Orange Wine: The Funkier Side of White Wine

orange wine

Leave it to the wine industry to develop a trend that leaves us scratching our heads. Is there something wrong with this white wine? Is it actually made from oranges? I have no idea what you’re talking about — I have never even heard of orange wine!

After this little lesson (it’ll be quick and painless), you won’t turn back on this beverage trend that will be sticking around for a while. And to be honest, it’s hard to hate a wine for standing out in the crowd, especially when it pairs deliciously with so many foods.

Orange wines are in fact not a new thing. These ancient wines originated in the Georgian and Italian wine making regions and have been around for hundreds of years.

First, let’s clear the air: These wines are NOT made from oranges. The term refers to the color of these white wines. In contrast to most white wines, orange wines can be rusty in color and even pour as cloudy as a hazy IPA. This color results from the winemaking process.

In traditional white wine, the grapes are pressed of their juice. For orange wine, the grapes are pressed and left in contact with the skins and pulp, then allowed “marinate” for weeks or months. Leaving the skin allows tannins to develop and natural yeasts on the grapes to ferment, yielding a broad range of flavors and aromas from spice and herbs to stone fruit and caramel notes.

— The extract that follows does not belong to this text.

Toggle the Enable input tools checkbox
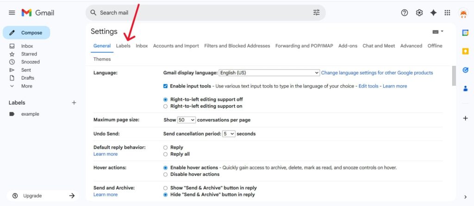474x206 pixels. pos(166,86)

Think of orange wines as white wines masquerading as red wines by way of their rich complexity. Orange wines complement a wide variety of foods. Consider them the next time you dig in to your favorite Mediterranean, Middle Eastern, or Asian cuisines. You won’t be disappointed!

To find them in the local wine shop, head to the natural wine section. This title refers to the style of fermentation using natural yeasts. Extra bonus: These wines have no need for sulfites or added yeasts.

So hold your weird white wine in the air and CHEERS!